An introduction of Gradient Descent

本文详细介绍了梯度下降算法的基本原理及其在机器学习中的应用。包括梯度的概念、梯度下降算法的工作流程,并通过线性回归案例展示了算法的具体实现过程。此外,还对比了梯度下降与线性回归的差异,并引入了随机梯度下降算法。

Gradient Descent is a useful optimization in machine learning and deep learning. It is a first-order iterative optimization algorithm in find the minimum of a function. To understand the gradient, you must have some knowledge in mathematical analysis.

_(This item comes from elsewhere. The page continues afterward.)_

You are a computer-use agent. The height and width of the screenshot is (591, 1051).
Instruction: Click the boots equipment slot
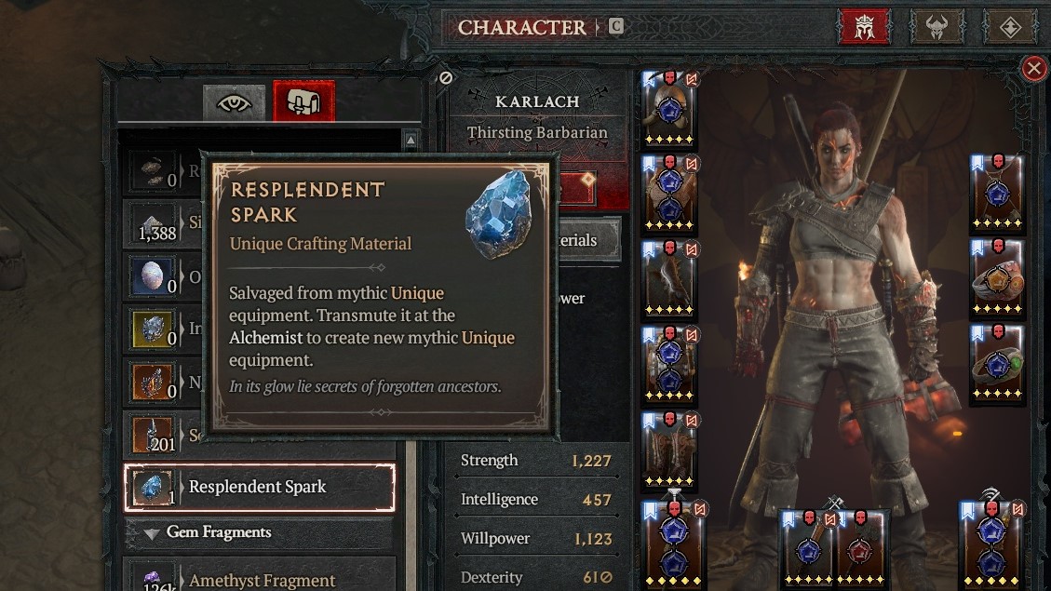pyautogui.click(x=669, y=450)
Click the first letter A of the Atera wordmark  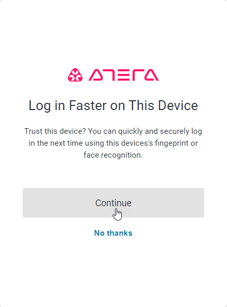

So let start with the definition of the gradient. In wikipedia, gradient is a multi-variable generalization of the derivative. For example, given a function \(f(x,y,z) = x^2 + 2y+1/z\). The gradient of \(f(x,y,z)\) equals to \(\nabla f(x,y,z)=[2x,2,-\frac{1}{z^2}]^T\). At point \((x_0,y_0,z_0)=(0,1,2)\), the gradient on this point is \(\nabla f(x_0,y_0,z_0)=[0,2,-0.25]^T\). In mathematics, the gradient points are in the direction of the greatest rate of increase of the function. Hence, we can approach to the minimum through the direction of the gradient.

Gradient Descent

Denote the objective function \(f(x), x\in \mathcal{R}^p\). A typical gradient descent can be represented as \[x_{n+1} = x_n - \lambda \nabla f(x_n)\]
Here, the \(\lambda\) is called learning rate. It is vital to choose an appropriate learning rate since either small or large learning rates will lead to a poor performance in finding the optimal solution.

Let us demonstrate gradient descent by a regresion case whose independent variables are centralized.
The regression is \[y=\beta_1 x_1-\beta_2 x_2+\varepsilon\]
\(\beta_1\) and \(\beta_2\) are the parameters we want to estimate. And there are in total \(n\) observations.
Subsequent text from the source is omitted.